Touching your vulva and vagina should not be painful, though your clitoris may be sensitive to touch – this is normal.

Touching your vulva may even turn you on – this is fine too! Woohoo! It should feel good to touch.

If you feel sharp or stabbing pains anywhere, you need to find a doctor who specialises in vaginas who can help you, because this is not normal and means something is wrong that needs treatment.

If you feel lumps and bumps that you haven’t read about here, check the site for specifics.

There are several glands that could have small blockages (Bartholin’s ducts or glands or Skene’s ducts or glands). These glands or ducts may be tender or painful.

You should be able to put at least one lubricated finger right inside your vagina (if the hymen is not there), without hitting anything, but if you do, it’s possible you have an unidentified anatomical abnormality like a septum or pelvic floor dysfunction.
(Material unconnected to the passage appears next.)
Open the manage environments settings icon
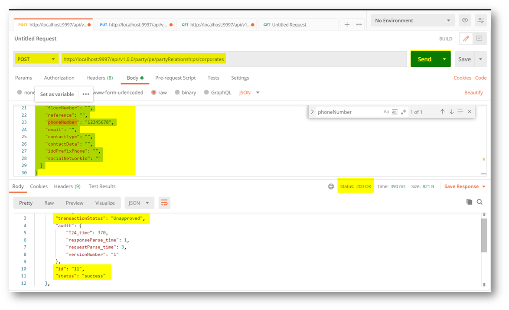 click(x=480, y=20)
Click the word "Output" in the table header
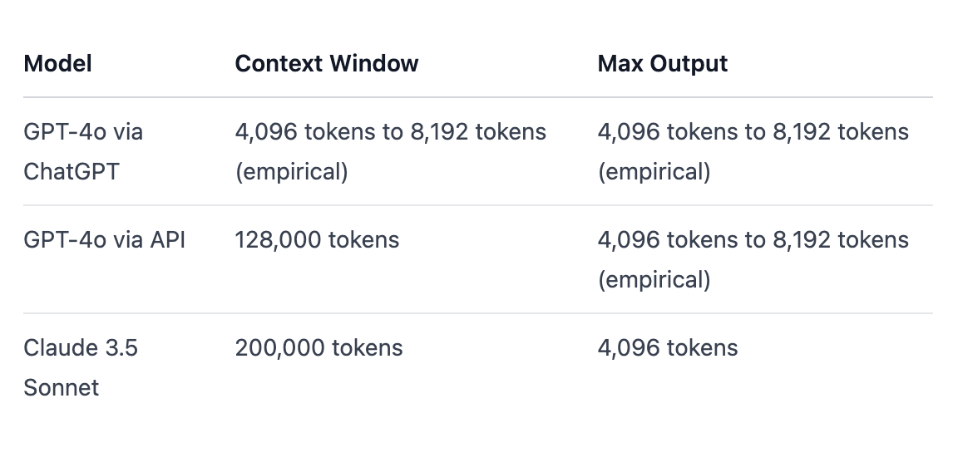958x472 pixels. click(689, 64)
Your vagina is going to provide you with endless well-kept secrets as you go through your life, so keep exploring! You’re not done yet.


  1. 1.
    Krissi H, Ben-Shitrit G, Aviram A, et al. Anatomical diversity of the female external genitalia and its association to sexual function. European Journal of Obstetrics & Gynecology and Reproductive Biology. Published online January 2016:44-47. doi:10.1016/j.ejogrb.2015.11.016
  2. 2.
    Sokol AI, Shveiky D. Clinical Anatomy of the Vulva, Vagina, Lower Pelvis, and Perineum. GLOWM. Published online 2008. doi:10.3843/glowm.10000
  3. 3.
    Yavagal S, de Farias T, Medina C, Takacs P. Normal Vulvovaginal, Perineal, and Pelvic Anatomy with Reconstructive Considerations. Seminars in Plastic Surgery. Published online May 2011:121-129. doi:10.1055/s-0031-1281481

Jessica Lloyd - Vulvovaginal Specialist Naturopathic Practitioner, BHSc(N)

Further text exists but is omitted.